▶ **Exercise aim**:
Turn the records from the line with "This screenshot has height=421, width=881." up to and including the line with "This screenshot has height=506, width=899." into a numbered list, leaving out any blank lines.

▶ **Material shown**:

☆ ☆ ☆ ☆ ☆

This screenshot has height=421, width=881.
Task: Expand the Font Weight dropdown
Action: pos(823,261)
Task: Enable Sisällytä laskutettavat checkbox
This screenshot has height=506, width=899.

☆ ☆ ☆ ☆ ☆

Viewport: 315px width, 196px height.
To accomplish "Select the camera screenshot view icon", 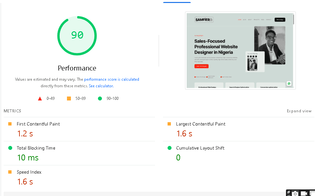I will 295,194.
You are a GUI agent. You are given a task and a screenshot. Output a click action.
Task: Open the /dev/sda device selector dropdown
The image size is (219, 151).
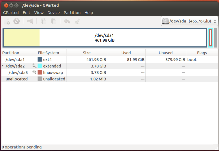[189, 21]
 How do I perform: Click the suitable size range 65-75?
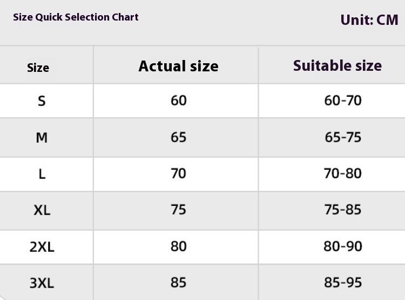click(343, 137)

☆ ☆ ☆ ☆ ☆

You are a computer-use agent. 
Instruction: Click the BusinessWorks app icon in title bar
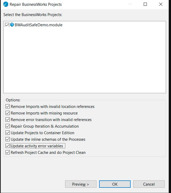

☆ ☆ ☆ ☆ ☆

▶ **Exercise response**:
1. This screenshot has height=421, width=881.
2. Task: Expand the Font Weight dropdown
3. Action: pos(823,261)
4. Task: Enable Sisällytä laskutettavat checkbox
5. This screenshot has height=506, width=899.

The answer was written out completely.